**WORK INSTRUCTION**: Could you set down exactly the lines of the data below, starting at the one that holds "Where should I" and ending at the one that holds "You are a computer-use", both included, and only those?

**SOURCE INFORMATION**:
*** Begin section ***

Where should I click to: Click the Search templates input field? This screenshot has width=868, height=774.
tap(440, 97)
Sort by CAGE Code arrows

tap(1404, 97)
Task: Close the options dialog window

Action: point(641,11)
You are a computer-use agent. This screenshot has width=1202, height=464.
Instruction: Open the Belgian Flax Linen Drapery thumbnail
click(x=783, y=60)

*** End section ***
*** Begin section ***

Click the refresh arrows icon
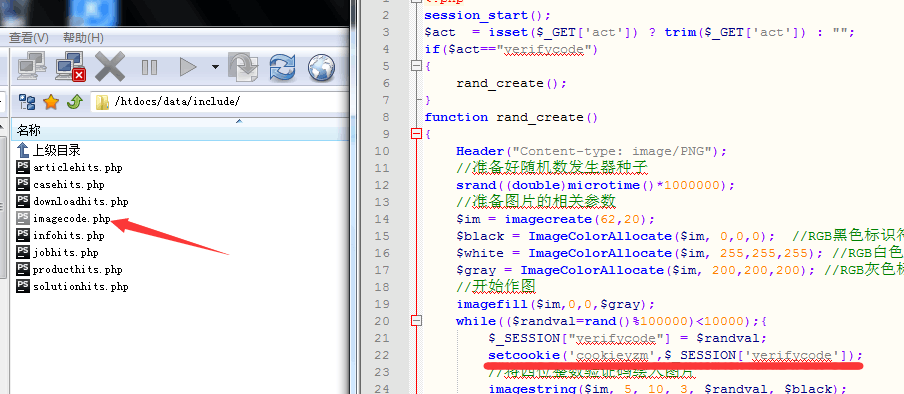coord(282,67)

*** End section ***

**SOLUTION**:
Where should I click to: Click the Search templates input field? This screenshot has width=868, height=774.
tap(440, 97)
Sort by CAGE Code arrows

tap(1404, 97)
Task: Close the options dialog window

Action: point(641,11)
You are a computer-use agent. This screenshot has width=1202, height=464.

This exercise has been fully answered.